New | Yuan deposit rate trends lower in Hong Kong after equity rout
The days of high interest rates on yuan deposits in Hong Kong may well be over as banks are no longer offering competitive rates, with the city's yuan liquidity pool bulging after the worst equity rout on the mainland in six years.
Twelve-month yuan deposit rates reached 4 per cent in Hong Kong ahead of the stock connect scheme in November last year as almost all lenders in the city bid up the rates to attract more customers.
Since early July, however, the dynamics in the city's offshore yuan market changed in the wake of the stock crash in mainland China.

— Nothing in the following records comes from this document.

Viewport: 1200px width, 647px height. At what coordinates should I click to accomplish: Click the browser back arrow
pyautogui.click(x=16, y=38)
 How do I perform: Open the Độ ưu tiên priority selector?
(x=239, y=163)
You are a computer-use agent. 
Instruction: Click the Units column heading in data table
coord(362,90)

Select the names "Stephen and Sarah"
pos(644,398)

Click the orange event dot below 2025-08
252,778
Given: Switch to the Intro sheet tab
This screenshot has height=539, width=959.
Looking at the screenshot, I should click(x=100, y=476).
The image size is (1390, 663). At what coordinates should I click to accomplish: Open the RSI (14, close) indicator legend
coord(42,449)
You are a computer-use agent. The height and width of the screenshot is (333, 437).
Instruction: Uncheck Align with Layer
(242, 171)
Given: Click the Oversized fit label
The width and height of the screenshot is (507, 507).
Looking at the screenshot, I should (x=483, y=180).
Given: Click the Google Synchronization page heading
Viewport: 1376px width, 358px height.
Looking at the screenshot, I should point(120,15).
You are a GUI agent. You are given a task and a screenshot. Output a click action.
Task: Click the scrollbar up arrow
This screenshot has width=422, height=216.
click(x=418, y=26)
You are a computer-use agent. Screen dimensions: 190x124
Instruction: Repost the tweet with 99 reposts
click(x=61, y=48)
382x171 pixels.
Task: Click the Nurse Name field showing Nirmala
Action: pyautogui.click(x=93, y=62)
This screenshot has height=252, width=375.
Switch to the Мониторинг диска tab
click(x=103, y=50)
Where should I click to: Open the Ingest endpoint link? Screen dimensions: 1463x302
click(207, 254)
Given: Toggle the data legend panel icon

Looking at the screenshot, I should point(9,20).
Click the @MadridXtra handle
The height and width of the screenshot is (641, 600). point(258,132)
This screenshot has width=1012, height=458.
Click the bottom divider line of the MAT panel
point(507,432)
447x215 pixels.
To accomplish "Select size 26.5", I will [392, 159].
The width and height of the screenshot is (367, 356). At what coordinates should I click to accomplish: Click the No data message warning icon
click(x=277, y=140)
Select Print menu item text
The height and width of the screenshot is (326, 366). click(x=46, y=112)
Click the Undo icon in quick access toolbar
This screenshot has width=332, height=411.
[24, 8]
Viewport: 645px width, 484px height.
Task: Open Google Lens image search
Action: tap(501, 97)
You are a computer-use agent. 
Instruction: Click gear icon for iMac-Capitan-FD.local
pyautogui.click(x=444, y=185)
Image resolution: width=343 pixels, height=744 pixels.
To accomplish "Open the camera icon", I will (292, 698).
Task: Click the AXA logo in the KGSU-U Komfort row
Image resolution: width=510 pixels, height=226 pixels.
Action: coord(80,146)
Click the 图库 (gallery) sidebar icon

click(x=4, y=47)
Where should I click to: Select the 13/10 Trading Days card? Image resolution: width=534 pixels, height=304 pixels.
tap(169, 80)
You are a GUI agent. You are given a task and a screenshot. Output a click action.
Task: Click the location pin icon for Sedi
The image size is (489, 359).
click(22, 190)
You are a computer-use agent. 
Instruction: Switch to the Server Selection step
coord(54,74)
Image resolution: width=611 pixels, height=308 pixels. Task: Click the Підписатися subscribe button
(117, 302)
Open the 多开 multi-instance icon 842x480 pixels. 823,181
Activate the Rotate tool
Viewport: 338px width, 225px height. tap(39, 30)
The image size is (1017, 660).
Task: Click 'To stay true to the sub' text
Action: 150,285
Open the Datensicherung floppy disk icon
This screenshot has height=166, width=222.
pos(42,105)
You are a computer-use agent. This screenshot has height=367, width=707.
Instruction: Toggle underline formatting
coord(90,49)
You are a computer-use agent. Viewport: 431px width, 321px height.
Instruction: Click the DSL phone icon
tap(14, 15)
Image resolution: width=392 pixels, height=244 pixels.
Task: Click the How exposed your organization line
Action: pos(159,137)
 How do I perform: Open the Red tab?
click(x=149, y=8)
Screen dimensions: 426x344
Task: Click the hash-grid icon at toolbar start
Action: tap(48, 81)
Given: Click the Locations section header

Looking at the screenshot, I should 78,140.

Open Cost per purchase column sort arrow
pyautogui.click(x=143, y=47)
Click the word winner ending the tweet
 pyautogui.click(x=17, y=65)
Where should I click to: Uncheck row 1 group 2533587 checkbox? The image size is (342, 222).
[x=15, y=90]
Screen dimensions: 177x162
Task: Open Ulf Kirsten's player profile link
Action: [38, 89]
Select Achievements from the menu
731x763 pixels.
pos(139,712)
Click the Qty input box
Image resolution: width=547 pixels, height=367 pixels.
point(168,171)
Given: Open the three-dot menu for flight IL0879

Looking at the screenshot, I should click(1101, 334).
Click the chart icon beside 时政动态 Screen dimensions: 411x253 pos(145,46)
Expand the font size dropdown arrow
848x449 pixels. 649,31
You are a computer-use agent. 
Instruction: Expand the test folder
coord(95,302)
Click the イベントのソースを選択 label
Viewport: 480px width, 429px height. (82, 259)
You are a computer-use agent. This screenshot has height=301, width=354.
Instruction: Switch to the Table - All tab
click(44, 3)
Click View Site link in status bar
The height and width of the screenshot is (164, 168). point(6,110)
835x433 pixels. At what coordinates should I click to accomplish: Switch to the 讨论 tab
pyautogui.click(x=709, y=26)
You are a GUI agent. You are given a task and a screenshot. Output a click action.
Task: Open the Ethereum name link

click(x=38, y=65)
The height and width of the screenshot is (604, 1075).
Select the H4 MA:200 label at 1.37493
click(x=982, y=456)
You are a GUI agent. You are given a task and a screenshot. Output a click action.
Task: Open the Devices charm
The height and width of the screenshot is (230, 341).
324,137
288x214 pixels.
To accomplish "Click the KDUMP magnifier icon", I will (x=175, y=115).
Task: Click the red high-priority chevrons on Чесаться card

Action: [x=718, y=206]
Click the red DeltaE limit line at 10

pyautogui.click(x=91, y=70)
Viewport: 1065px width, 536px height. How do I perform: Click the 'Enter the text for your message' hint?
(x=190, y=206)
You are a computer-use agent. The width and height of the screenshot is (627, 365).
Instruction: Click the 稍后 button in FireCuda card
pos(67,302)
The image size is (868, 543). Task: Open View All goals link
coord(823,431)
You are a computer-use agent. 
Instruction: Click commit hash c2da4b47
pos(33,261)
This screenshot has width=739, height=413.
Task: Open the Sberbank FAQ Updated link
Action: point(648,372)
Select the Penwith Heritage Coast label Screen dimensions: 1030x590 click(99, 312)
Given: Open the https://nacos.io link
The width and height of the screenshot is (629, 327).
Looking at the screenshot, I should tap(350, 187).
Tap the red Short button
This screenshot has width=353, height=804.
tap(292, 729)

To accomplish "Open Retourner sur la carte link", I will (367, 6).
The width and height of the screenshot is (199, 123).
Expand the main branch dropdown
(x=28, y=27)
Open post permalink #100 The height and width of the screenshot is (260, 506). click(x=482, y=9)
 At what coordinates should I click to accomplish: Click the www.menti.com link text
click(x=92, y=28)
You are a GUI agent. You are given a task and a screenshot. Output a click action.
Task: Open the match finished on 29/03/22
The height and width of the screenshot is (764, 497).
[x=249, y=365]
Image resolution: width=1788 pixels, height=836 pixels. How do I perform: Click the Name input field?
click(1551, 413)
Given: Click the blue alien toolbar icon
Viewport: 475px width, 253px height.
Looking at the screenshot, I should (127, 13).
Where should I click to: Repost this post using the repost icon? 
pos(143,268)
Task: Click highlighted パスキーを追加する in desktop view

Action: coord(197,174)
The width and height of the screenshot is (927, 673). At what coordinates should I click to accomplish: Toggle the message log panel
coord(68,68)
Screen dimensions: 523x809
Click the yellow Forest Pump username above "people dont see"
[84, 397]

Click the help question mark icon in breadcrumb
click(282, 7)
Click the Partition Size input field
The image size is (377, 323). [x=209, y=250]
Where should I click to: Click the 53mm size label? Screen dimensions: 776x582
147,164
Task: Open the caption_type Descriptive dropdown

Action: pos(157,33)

The increase in the yuan supply as a result has pushed key lenders in the city to start cutting deposit rates, with some bankers saying they expect rates to fall below 2 per cent in the second half. The yuan supply in the city is spiking as foreign investors move yuan out of mainland China and into Hong Kong through the stock connect scheme, amid worries over economic slowdown and an unfinished correction in the equity market that was stopped in its tracks by unprecedented government intervention.
"The CNH deposit rate is trending down in Hong Kong," said Siu Kai-hung, a treasurer at Wing Lung Bank, which cut the one-year yuan time deposit rate from 3.5 per cent in April to 2.4 per cent on July 9. "It could fall below 2 per cent soon as Beijing steps up monetary easing and foreign investors park more renminbi in Hong Kong," Siu said.
The direct trigger for the yuan deposit rate cut at Wing Lung, as at other banks, was a sudden increase in southbound yuan inflows to the city through the stock connect scheme as foreign investors rushed to cash out of mainland Chinese markets after a 30 per cent correction.